Ahora temía que Vronski no se limitara sólo a cortejar a su hija. Se daba cuenta de que Kitty se había enamorado de él, pero se consolaba pensando que Vronski era un hombre honrado y que no iría más lejos. Pero también comprendía que, con esa nueva libertad que se había establecido en las relaciones sociales, era fácil trastornar la cabeza de una muchacha, y no pasaba por alto la ligereza con que los hombres consideraban esa cuestión. La semana anterior Kitty le había contado una conversación que había tenido con Vronski durante la mazurca, cuyo contenido tranquilizó en parte a la princesa, pero no logró ahuyentar todos sus temores. Vronski le había dicho que tanto él como su hermano estaban tan acostumbrados a someterse en todo a la voluntad de su madre que nunca tomaban una decisión importante sin consultarla primero. «Y ahora espero como una felicidad especial su llegada de San Petersburgo», había añadido.
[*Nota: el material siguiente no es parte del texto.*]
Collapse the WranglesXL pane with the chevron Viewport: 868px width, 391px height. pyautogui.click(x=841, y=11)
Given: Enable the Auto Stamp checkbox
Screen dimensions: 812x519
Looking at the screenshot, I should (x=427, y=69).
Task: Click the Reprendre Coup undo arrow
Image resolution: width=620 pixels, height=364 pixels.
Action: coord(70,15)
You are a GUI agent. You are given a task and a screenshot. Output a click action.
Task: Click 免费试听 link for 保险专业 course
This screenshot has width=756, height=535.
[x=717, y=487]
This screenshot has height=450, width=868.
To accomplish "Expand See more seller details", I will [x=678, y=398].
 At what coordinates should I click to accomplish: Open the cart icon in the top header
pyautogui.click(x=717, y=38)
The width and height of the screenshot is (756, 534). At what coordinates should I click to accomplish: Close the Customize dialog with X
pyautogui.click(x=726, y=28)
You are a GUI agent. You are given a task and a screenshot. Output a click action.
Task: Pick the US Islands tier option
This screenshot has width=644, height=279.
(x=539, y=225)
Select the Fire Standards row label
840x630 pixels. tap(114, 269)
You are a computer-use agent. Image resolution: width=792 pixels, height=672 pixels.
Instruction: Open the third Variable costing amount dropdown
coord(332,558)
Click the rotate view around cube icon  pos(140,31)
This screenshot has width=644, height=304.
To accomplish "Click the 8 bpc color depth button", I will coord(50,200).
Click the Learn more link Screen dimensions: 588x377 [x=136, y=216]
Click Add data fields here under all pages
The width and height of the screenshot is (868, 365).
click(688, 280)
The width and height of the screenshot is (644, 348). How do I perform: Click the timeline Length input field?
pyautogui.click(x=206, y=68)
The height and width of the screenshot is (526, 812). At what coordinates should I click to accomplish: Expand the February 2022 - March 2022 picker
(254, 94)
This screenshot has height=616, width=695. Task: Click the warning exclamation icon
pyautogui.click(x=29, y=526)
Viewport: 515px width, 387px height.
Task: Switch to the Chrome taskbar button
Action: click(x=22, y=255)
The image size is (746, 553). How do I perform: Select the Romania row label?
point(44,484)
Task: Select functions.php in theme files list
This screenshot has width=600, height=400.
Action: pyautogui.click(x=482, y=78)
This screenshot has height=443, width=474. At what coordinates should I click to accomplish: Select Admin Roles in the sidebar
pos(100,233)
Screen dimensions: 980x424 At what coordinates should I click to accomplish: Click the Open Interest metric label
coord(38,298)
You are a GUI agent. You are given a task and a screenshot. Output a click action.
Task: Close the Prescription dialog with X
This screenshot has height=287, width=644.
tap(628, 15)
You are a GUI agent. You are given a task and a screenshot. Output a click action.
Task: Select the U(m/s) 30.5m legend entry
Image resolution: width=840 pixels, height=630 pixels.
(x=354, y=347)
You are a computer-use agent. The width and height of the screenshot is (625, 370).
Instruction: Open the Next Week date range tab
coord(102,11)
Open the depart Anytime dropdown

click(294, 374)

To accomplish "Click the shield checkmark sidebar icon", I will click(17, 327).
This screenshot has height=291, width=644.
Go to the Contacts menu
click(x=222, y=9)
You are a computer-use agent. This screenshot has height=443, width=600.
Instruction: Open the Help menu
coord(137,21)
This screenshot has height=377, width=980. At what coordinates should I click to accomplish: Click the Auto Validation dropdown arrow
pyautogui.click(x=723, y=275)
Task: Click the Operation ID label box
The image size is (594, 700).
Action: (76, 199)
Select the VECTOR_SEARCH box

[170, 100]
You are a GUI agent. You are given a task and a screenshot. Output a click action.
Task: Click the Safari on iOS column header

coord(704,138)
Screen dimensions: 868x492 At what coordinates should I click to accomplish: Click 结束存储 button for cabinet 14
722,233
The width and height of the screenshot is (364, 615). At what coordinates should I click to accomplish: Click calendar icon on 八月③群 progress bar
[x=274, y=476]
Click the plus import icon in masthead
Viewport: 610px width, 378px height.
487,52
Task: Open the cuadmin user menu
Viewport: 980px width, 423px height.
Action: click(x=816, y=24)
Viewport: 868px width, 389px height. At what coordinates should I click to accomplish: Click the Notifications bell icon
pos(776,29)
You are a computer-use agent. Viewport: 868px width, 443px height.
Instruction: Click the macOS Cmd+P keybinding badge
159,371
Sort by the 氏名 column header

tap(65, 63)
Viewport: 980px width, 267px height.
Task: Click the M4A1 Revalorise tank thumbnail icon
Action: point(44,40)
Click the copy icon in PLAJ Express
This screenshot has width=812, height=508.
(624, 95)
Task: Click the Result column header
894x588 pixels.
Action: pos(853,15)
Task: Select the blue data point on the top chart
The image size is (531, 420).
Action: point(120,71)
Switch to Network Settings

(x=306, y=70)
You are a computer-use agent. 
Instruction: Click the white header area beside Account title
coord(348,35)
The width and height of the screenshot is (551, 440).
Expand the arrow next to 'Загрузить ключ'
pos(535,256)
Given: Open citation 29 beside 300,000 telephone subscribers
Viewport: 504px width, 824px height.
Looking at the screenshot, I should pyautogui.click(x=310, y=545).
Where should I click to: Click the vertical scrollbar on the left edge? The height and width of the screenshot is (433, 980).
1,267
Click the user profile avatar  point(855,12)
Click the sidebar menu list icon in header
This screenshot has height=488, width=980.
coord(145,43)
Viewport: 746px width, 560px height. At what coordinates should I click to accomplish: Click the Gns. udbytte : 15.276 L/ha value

Kitty le había transmitido esas palabras sin concederles demasiada importancia. Pero su madre las interpretó de otra manera. Sabía que esperaban a la anciana de un día para otro y que ésta se alegraría de la elección de su hijo; por eso le resultaba tan extraño que, por miedo a ofender a su madre, Vronski no se decidiera a declararse. No obstante, deseaba tanto que se celebrara esa boda y, sobre todo, necesitaba tanto acallar su inquietud que dio a esas palabras el sentido que más le convenía. Por muy amargo que le resultara contemplar la desgracia de su hija mayor, Dolly, que se disponía a abandonar a su marido, el desasosiego que le causaba la suerte de su hija menor, que estaba a punto de decidirse, la absorbía por entero. En ese sentido, la llegada de Levin ese mismo día constituía un nuevo motivo de preocupación. Temía que su hija, que, según creía ella, sentía cierta inclinación por Levin, pudiera rechazar a Vronski, llevada de un exceso de delicadeza, y, en general, que la aparición de ese hombre complicara o retrasara un asunto que estaba ya próximo a su desenlace.

—¿Hace mucho que ha llegado? —preguntó la princesa a su hija, una vez que llegaron a casa.

—Hoy mismo, maman.

—Sólo quiero decirte una cosa… —empezó la princesa, y por su expresión seria y agitada Kitty adivinó de lo que se trataba.

—Por favor, mamá —la interrumpió, ruborizándose y volviéndose bruscamente hacia su madre—, no me digas nada, te lo ruego. Lo sé, lo sé todo.

Deseaba lo mismo que su madre, pero los motivos que habían decantado la elección de ésta la ofendían.

—Sólo quiero decirte que una vez que has dado esperanzas a uno…

—Mamá, querida, no me digas nada, por el amor de Dios. Es terrible hablar de esas cosas.

—Ya me callo, ya me callo —dijo la madre, viendo que los ojos de su hija se habían llenado de lágrimas—. Pero permíteme que te diga una cosa, alma mía. Me has prometido que no ibas a tener secretos conmigo. ¿No los tendrás?

—No, mamá, no tengo ninguno —respondió Kitty, enrojeciendo y mirando de frente a la princesa—. Pero por el momento no tengo nada que decirte. La verdad es que… aunque quisiera… no sabría qué decir…

«No, no puede mentir con esos ojos», pensó la madre, sonriendo al ver la emoción y la felicidad de su hija. Se daba cuenta de que la pobre muchacha concedía una importancia y un significado enormes a las sensaciones que la embargaban.